Young people?s shrinking attention spans are nothing to worry about. Here?s why
Distractions long predated today?s fast-moving online world. Young people may well be discovering new ways of paying attention
Guardian 23 Dec 2024
"...Is it not possible that the 19th-century novel, much loved by many boomers and members of gen X, is becoming for some in the younger generations as much of a slog as the 18th-century novel was for many literature students of the 1990s? Might what we have identified as an attention crisis be in part a shift in priorities?..."
https://www.theguardian.com/commentisfree/2024/dec/26/young-people-attention-spans-online-world
Yes, shrinking attention spans are a problem. Reading uses more of the brain--and creates new neural connections--than passively watching a screen. This is not a difference we can just shrug off if we actually want to keep civilization afloat.
And tweeting and text-messaging don't count as "reading" as far as this particular issue is concerned. That's the intellectual equivalent of the Dick and Jane stories, stuff we give to toddlers to introduce them to reading. Civilization cannot be maintained by intellectual children in adult bodies.

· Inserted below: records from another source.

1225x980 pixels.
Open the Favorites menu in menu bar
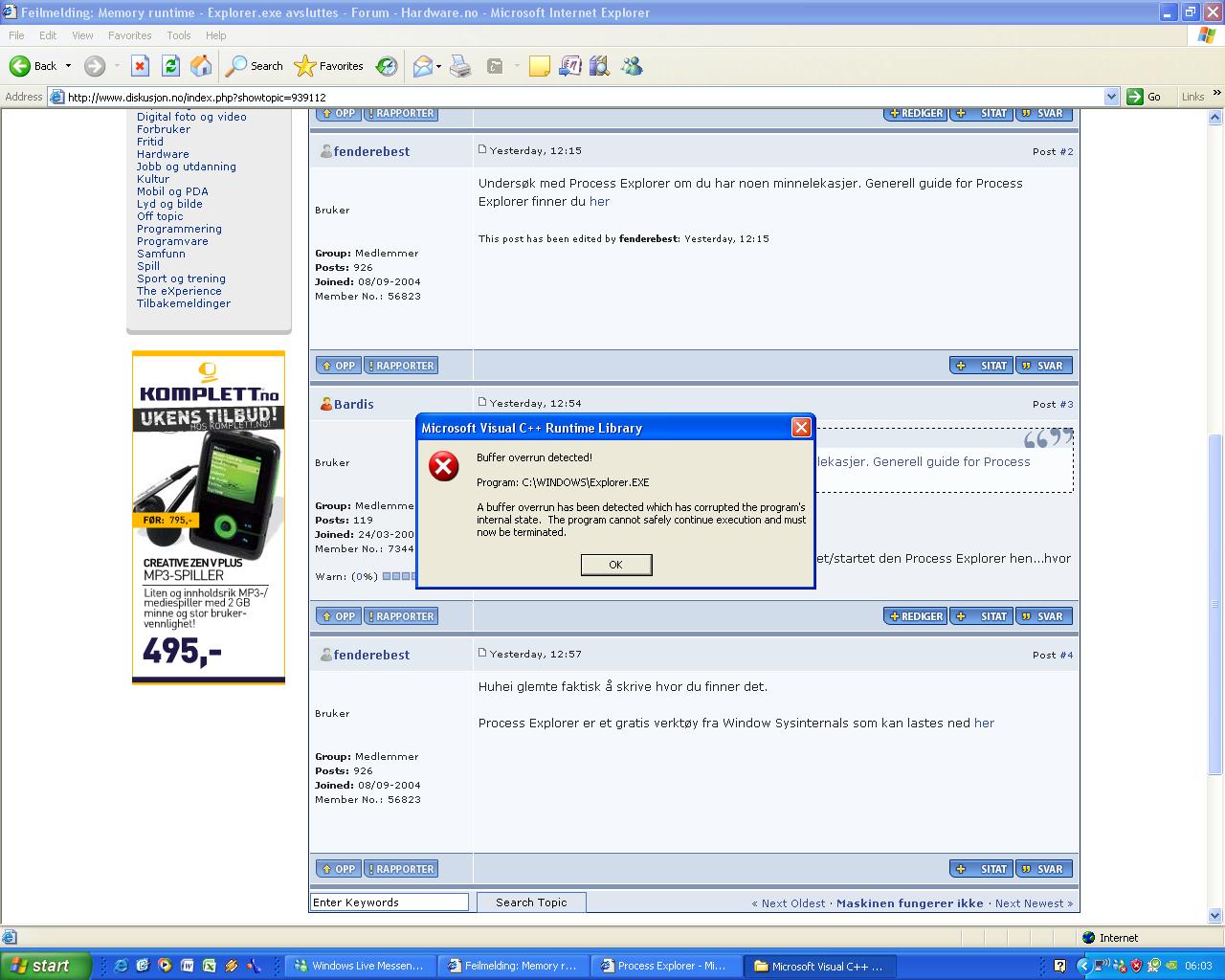pyautogui.click(x=129, y=35)
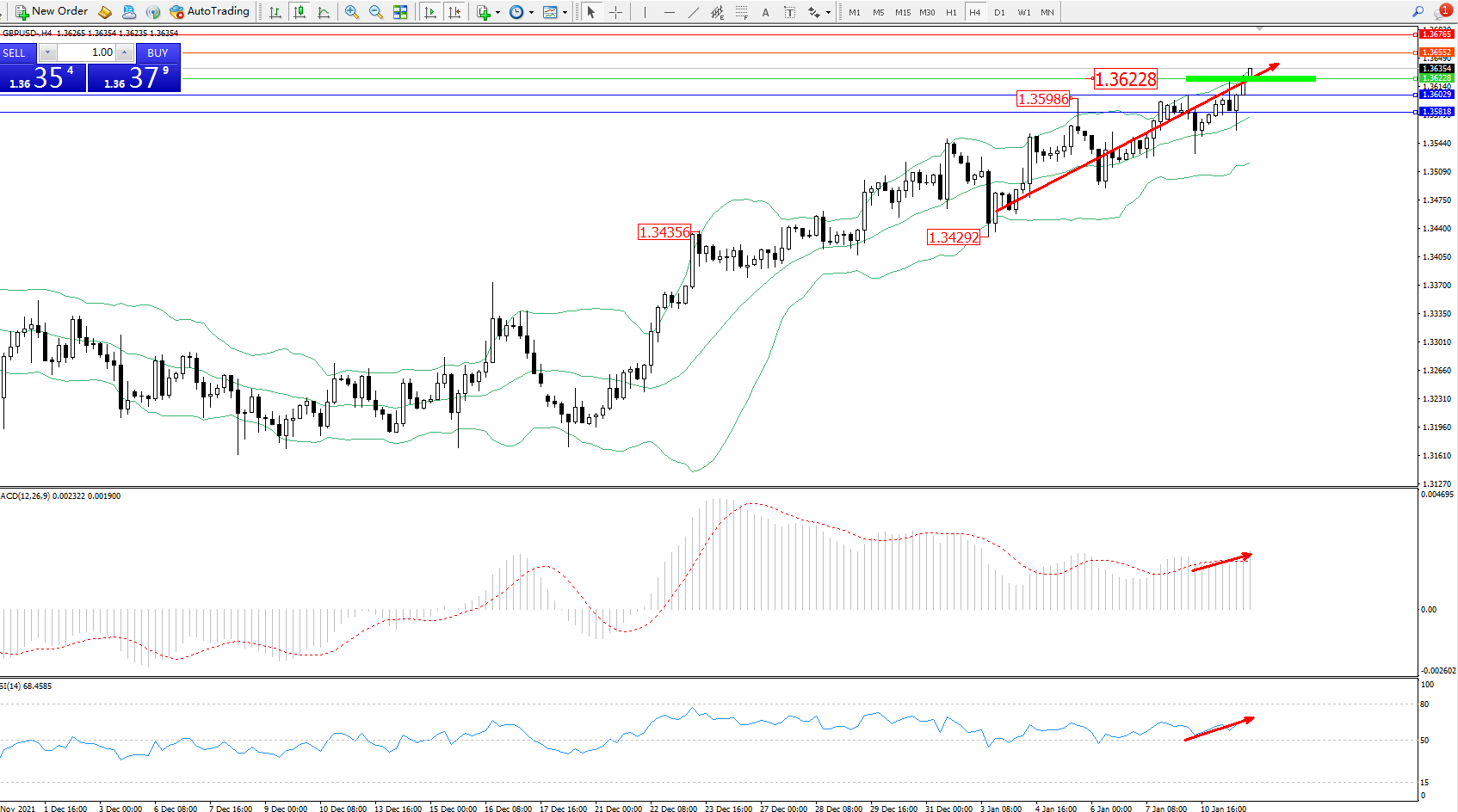Click the Zoom In magnifier icon
This screenshot has width=1458, height=812.
click(x=351, y=12)
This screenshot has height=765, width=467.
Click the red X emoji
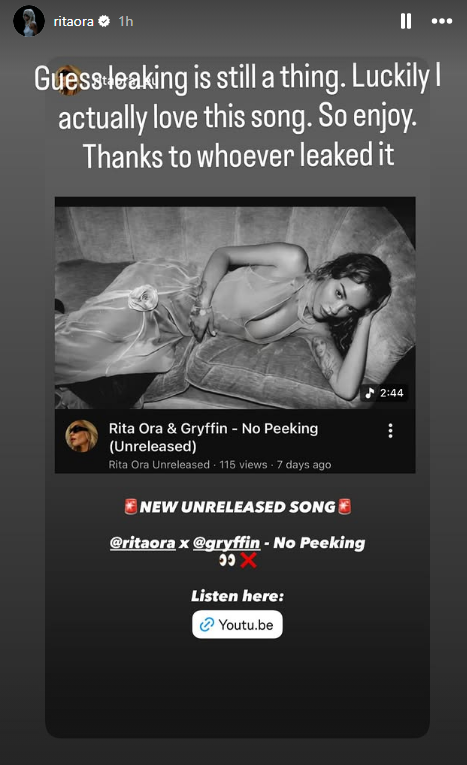tap(249, 561)
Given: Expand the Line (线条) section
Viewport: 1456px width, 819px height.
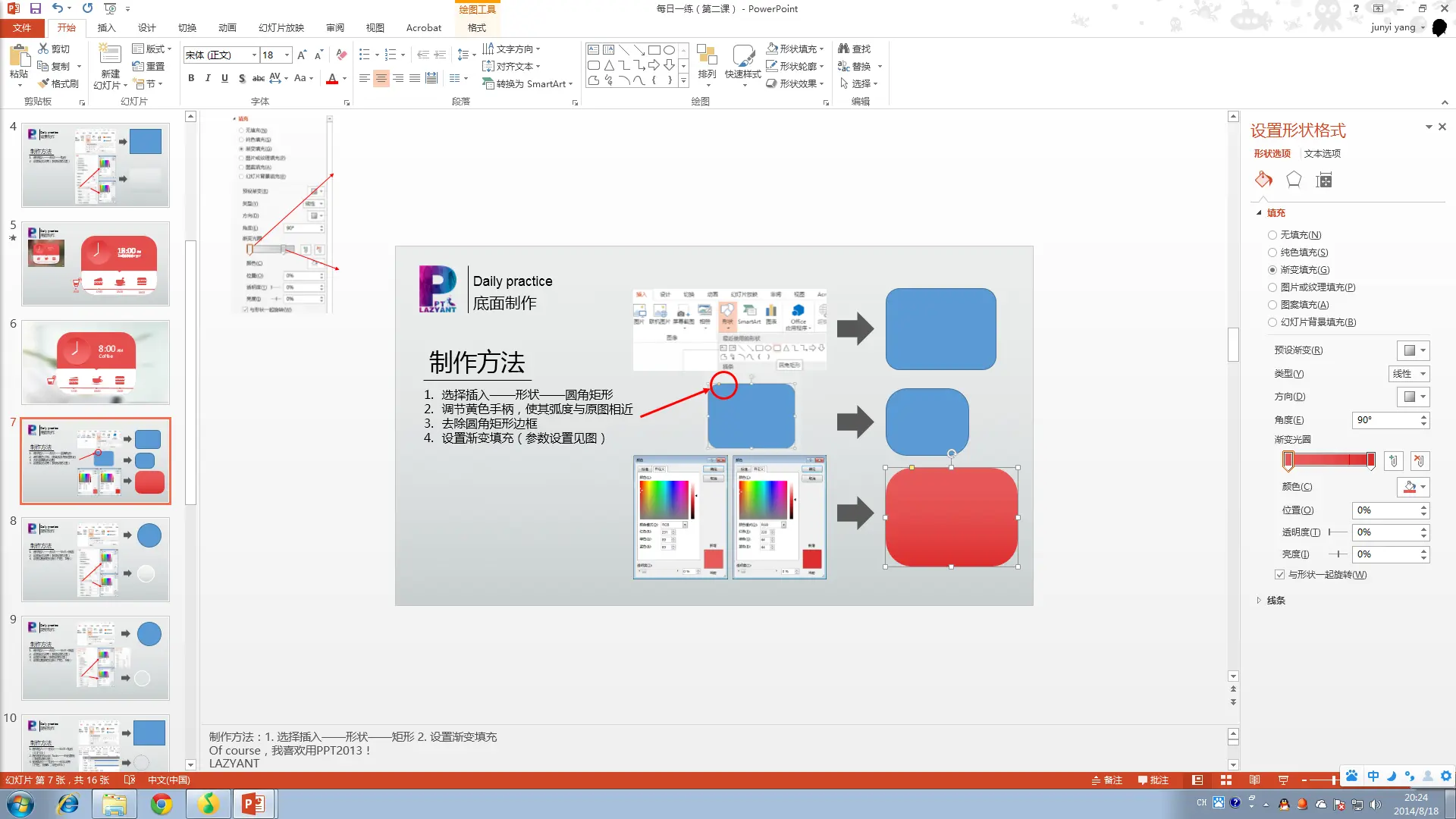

https://nicolamorgan.com/blog/2021/09/22/films-or-books-whats-the-brain-difference/There are numerous scientific articles about how reading trains the brain to think in a way that other pursuits do not. This stuff has been known for decades.
And on a personal note, I found Voltaire's
Candide and Captain Bligh's account of the mutiny on HMS
Bounty to be far easier reads than Hugo's
Les Miserables, even though the former two are from the 18th century and the latter is from the 19th century. "Older" doesn't necessitate "more difficult to read." Difficulty varies by author, not by century or even millennium. Plenty of ancient Roman and Greek stuff is easily readable for today's readers.
On a related note, I highly recommend Bligh's book. It's a captivating sea adventure story and a necessary foil to the anti-Bligh Hollywood movies.